山里の妻を観てきた。

 きょう何を観るかは、一週間前には決めていました。ていうか、そこまで観るタイミングがなかったが故に、きょうはこのために空けるしかなかった。

 ……はずだったんですが、予定を変えました。

 ほんとーは次の週末か、来週中に鑑賞する映画の予習として、配信で1本押さえておくつもりだったのです。
 予定が狂った原因は、SMT Membersの無料クーポン。先月、コンセッションで買い物した際に当選したのですが、うかうかしてる間に期限が来週頭に迫ってきてしまった。当初の予定では今週末、ある新作を観るつもりで、松竹系ではない劇場での鑑賞は確定していたので、このクーポンを無駄にしないためには、ハシゴのスケジュールを組まねばならない。

 どうやっても、しっくり来る予定が組めない。

 時間的にはピッタリだけど移動の時間を考慮するとギリギリ、しかも、本命の作品が夜遅いので、これに合わせると、昼食からかなり長い時間、食事が摂れない。以前なら、劇場のフードで小腹をごまかして手を打つところですが、困ったことに現在、座席をすべて開放する代償として、どこの劇場もドリンク以外の販売を自粛している。
 で、さんざん悩んだ挙句、クーポンを捨てるつもりがないんなら、わざわざハシゴをするスケジュール自体を見直して、私のほうで都合のつけやすい木曜日にクーポンを使ってしまうしかない、と悟りました。ハシゴをしないで済むなら、時間や場所の選択肢が増え、観てみたい作品も網に入ってくる。で、あれこれ悩んで、観に行く作品を確定したわけです。

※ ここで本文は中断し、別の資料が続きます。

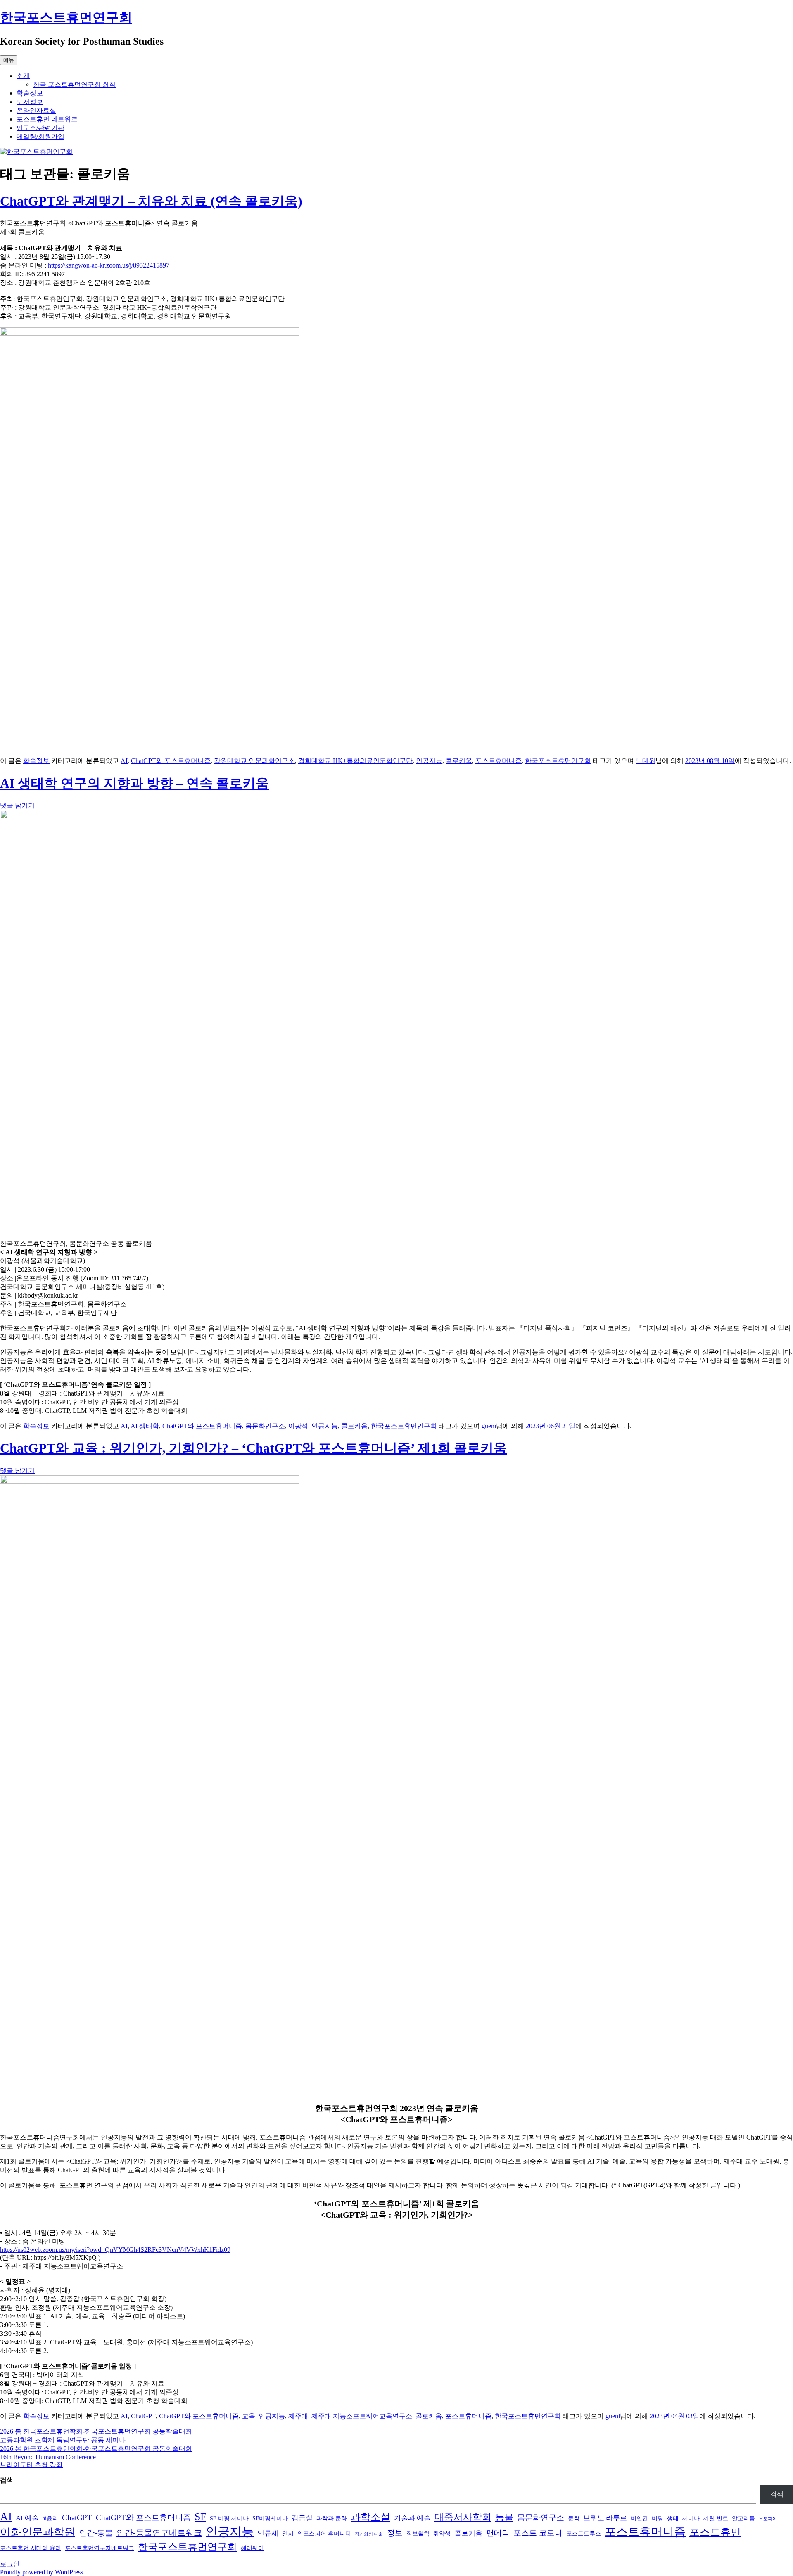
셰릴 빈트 (715, 2518)
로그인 (10, 2563)
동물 (504, 2517)
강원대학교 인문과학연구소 (254, 760)
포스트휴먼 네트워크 (47, 119)
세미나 (691, 2518)
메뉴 (8, 60)
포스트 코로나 (538, 2533)
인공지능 (429, 760)
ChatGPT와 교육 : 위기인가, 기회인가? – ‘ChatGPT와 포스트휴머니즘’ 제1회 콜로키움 (253, 1448)
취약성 (442, 2533)
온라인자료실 (36, 110)
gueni (489, 1425)
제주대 (298, 2416)
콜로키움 (459, 760)
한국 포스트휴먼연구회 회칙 (74, 84)
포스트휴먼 (715, 2532)
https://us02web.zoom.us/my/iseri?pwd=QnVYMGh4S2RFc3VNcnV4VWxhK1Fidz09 (115, 2249)
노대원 (645, 760)
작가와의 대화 (369, 2534)
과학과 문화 (331, 2518)
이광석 (298, 1425)
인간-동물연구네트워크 (159, 2532)
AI (124, 760)
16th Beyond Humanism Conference (48, 2456)
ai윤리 (50, 2518)
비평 (657, 2518)
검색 (6, 2480)
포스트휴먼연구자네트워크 (99, 2548)
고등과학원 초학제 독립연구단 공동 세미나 (63, 2439)
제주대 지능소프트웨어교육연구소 (361, 2416)
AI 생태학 (145, 1425)
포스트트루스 (583, 2533)
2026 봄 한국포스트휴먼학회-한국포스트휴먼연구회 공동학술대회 (96, 2431)
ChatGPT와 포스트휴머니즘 (171, 760)
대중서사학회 (462, 2517)
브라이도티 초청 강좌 (31, 2464)
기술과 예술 (412, 2518)
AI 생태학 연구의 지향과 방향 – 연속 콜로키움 (134, 783)
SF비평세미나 (270, 2518)
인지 (288, 2533)
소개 (23, 75)
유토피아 (768, 2519)
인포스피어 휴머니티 (324, 2533)
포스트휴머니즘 (498, 760)
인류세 (267, 2533)
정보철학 (418, 2533)
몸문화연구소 (265, 1425)
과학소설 (370, 2517)
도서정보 (30, 101)
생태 (673, 2518)
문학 (573, 2518)
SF (200, 2517)
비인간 (639, 2518)
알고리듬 (743, 2518)
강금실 (302, 2518)
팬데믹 (498, 2533)
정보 (395, 2533)
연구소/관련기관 (40, 127)
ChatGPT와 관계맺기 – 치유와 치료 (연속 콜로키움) (151, 201)
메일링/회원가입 (40, 136)
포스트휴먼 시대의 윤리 (30, 2548)
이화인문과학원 (37, 2532)
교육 (248, 2416)
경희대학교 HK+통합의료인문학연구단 (355, 760)
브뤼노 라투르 (605, 2518)
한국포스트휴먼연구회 (66, 17)
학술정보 (30, 93)
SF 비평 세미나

 というわけで、午前中からやって来たのは新宿ピカデリー。例によって、いちばん近い駐車場は満車だったので、よく利用する方に移動する、というのを挟んだせいで到着がギリギリになってしまいましたが、予告篇も観られたので問題なし。
 無料クーポンにて鑑賞した本日の作品は、黒沢清監督がNHKにて制作したドラマを劇場用に再編集、ヴェネチア映画祭で銀獅子賞を獲得する快挙を成し遂げた1本、第二次世界大戦勃発前後の日本で、夫が抱えた秘密によって翻弄される妻の姿をクラシカルなタッチで描き出した歴史サスペンススパイの妻』(Bitters End配給)
 序盤はちょっと間延びした感があっていまいち乗り切れなかったんですが、高橋一生演じる夫が何をしているのか、が明かされるあたりから急速に緊迫感が増していき、終盤は惹き込まれてました。舞台も登場人物も決して多くないのに、そのなかで歴史を感じさせる要素をきっちり詰め込み、サスペンスを醸成する手際は素晴らしい。でもなんと言っても賞賛すべきは、タイトルロールと言える妻を演じた蒼井優でしょう。まさに昭和初期の、気苦労もなく生活している女性の鷹揚とした挙措を体現して、それが次第に変貌していくさまが巧い。そしてクライマックスの鬼気迫るひと幕は鑑賞後しばらく頭から離れません。文句なく名演。ぶっちゃけ、気にしつつもこれのためにあえて出かけるところまでは踏み出せずにいて、無料クーポンがなかったらスルーしていた可能性もあったんですが、観て良かった。実に面白かった。

 鑑賞後、またぞろ新しいラーメン店を開拓しようか、うろつきつつしばし悩んで、けっきょく3度目の訪問となる麵屋海神で、またぞろあら炊き辛塩らーめんのへしこ焼きおにぎりつきを注文してしまいました。こういうところが保守的。ただここは、食欲がいまいち、という気分でも入る食べやすさと、満足感がしっかり両立出来るので、体調に波がある私にはいちばん安心して選べるのです。少し歩けば五ノ神製作所もありますが、あちらは体調によっては胃に堪えるので……美味しいし、ときどき無性に食べたくもなるんですけど。